Whereas Chiropractic evaluation and care is primarily concerned about correcting structural imbalances, Acupuncture is primarily concerned about locating and correcting energy imbalances. When these two healing modalities are combined, it can be very powerful, indeed.
Acupuncture works by reestablishing balance and harmony within the body.
This means balance between Yin and Yang, between the 12 Main Meridians and their corresponding organ relationships, the Eight Extra Vessels, and between chi, blood and body fluids.
Traditional Acupuncture is based on the flow of chi (or qi), which is essentially body energy. Chi flows through distinct channels, or Meridians, that cover the body, somewhat like nerves and blood vessels. When there is a blockage of the flow of chi it results in an excess of chi above the blockage and a deficiency of chi below the blockage, much like a dam on a river. By inserting fine needles in to “acupoints” (which are specific points along the Meridians which allow access to the energies of the Meridian), Acupuncture seeks to restore balance to the flow of chi and thereby to the body. In this way, Acupuncture restores the harmonious balance of the body and its parts. In Chinese, there is a saying: “If there is pain, there is no free flow. If there is free flow, there is no pain.” Acupuncture promotes the free, unhindered, flow of chi.
Traditional Acupuncture does not treat conditions, per se. Rather it looks for and treats energy imbalances which may create the conditions. Acupuncturists traditionally utilize three primary diagnostic tools: Pulse, Tongue, and Hara diagnosis.
You may think that the pulse at your wrist is either strong or weak, but to the Acupuncturist there are actually three separate pulse positions in each wrist.

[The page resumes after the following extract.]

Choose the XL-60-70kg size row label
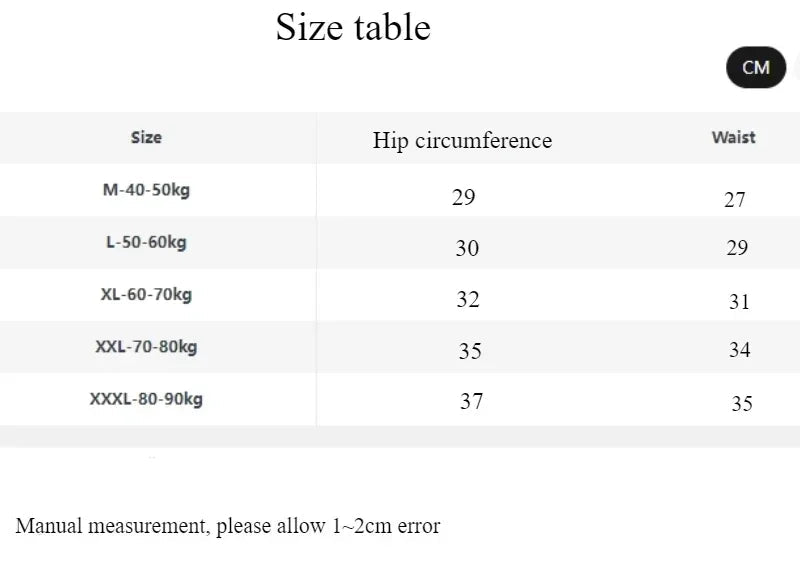Viewport: 800px width, 572px height. 146,294
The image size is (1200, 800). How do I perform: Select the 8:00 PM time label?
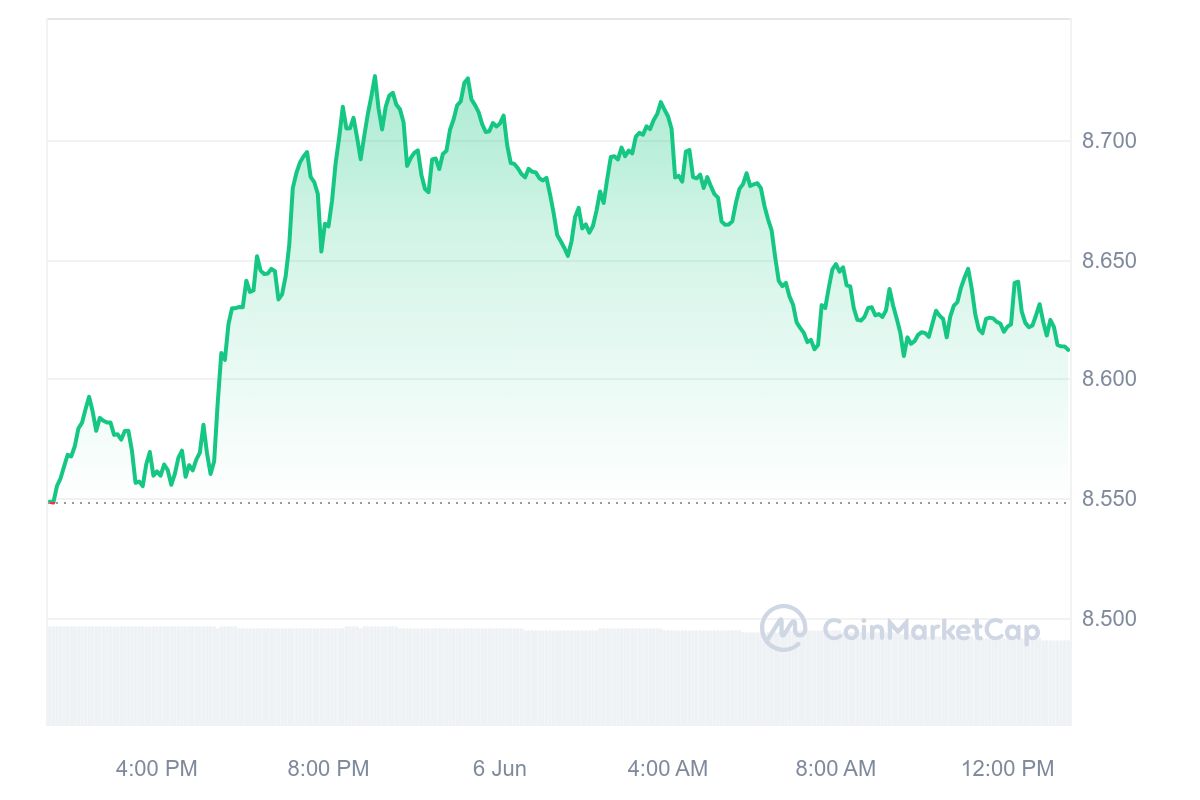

Each of these positions correspond to a pair of the 12 Main Meridians. And there are three different depths at each pulse position. So there are actually nine different pulses in each wrist!! Each of these can give the practitioner information about the energy flow and balance of the 12 Main Meridians.
Tongue diagnosis is carefully observing the color, texture, surface irregularities and steadiness of the tongue. This can give the practitioner valuable information about the energy status of the 12 Main Meridians and of the Eight Extra Vessels.

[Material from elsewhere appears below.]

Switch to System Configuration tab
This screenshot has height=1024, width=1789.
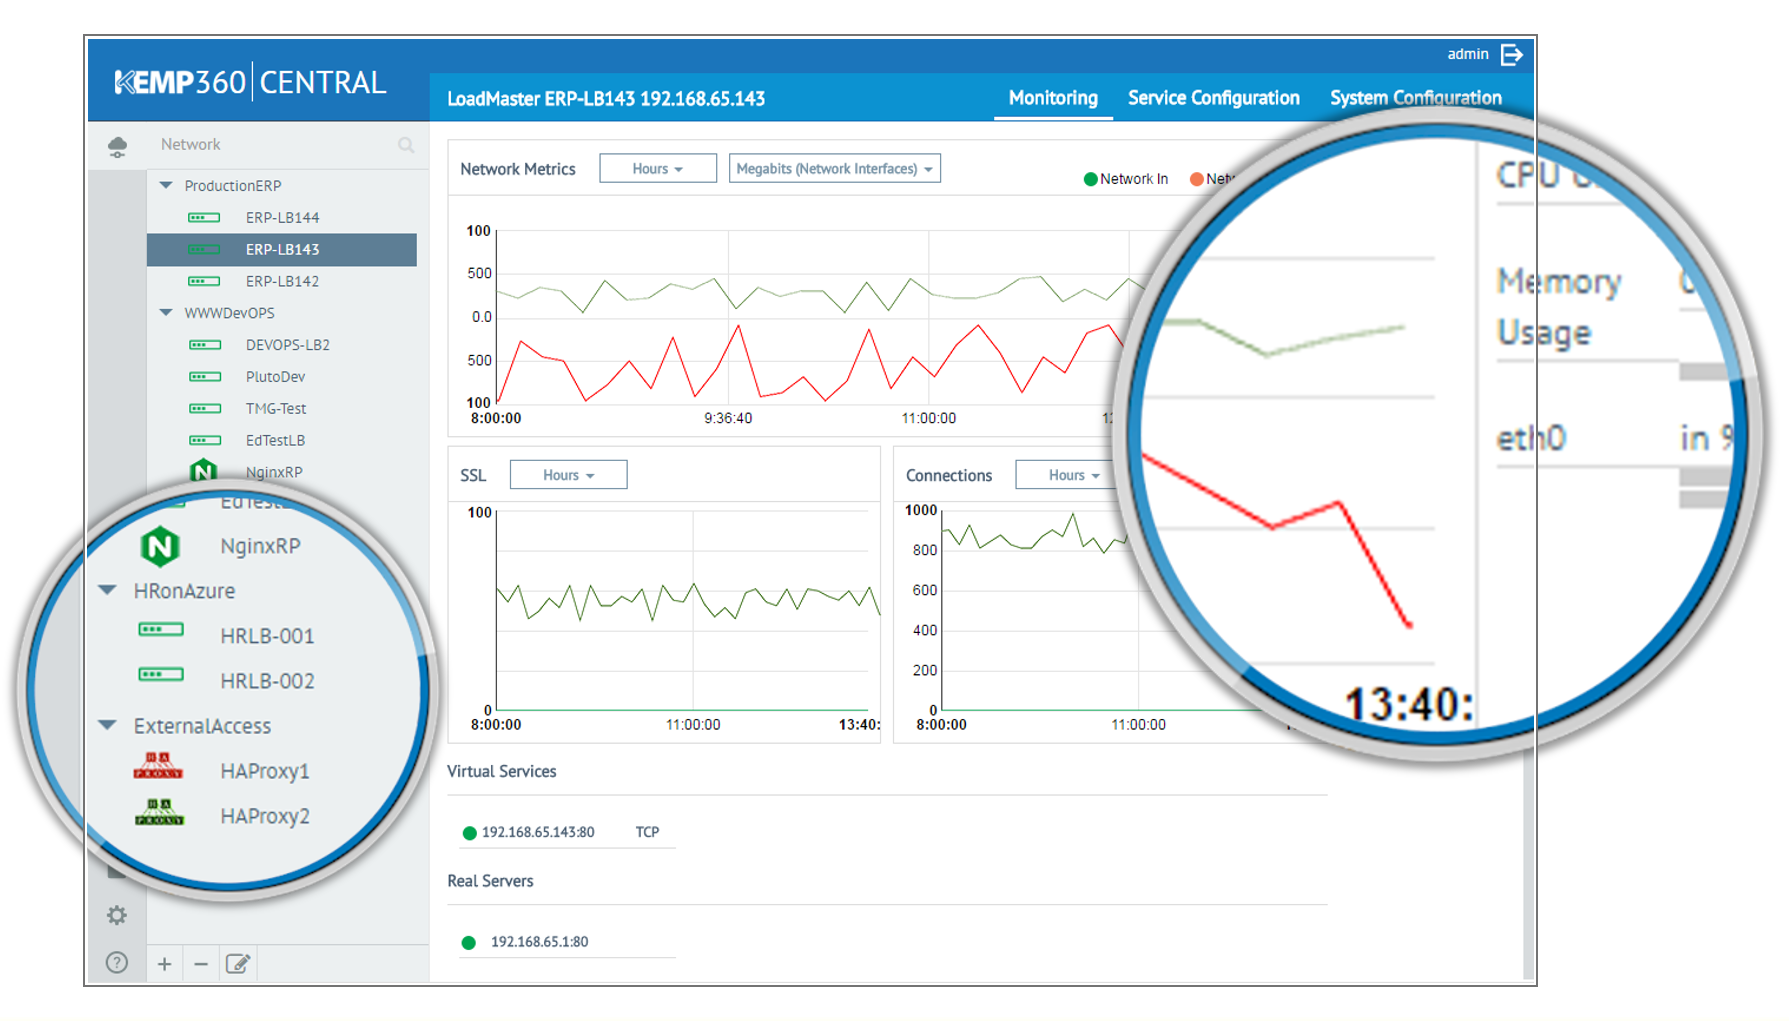pos(1415,98)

The last is Hara diagnosis. This is a careful observation and palpation of the body and, in particular, the abdomen. The practitioner is looking for areas of heat, cold, wind, rigidity and flaccidity to gain clues about the energy state of the body.

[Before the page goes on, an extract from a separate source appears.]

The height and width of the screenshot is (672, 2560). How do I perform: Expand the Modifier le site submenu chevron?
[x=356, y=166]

When all of this information is compiled the practitioner comes up with a treatment plan to restore balance and harmony to the body. Treatments usually consist of inserting fine needles in to specific acupoints, but may also consist of cupping, nutritional herbs or adding heat or electrical stimulation to the needles. If the needles hurt at all, it’s usually a little “pinch” that goes away within a few seconds. Most people experience profound relaxation during an Acupuncture treatment.
Acupuncture is a full and complete healing art in its own right, and can be used by itself or in conjunction with Chiropractic Care. Combining the energy-balancing effects of Acupuncture with the structural balancing effects of Chiropractic can be a very powerful healing combination!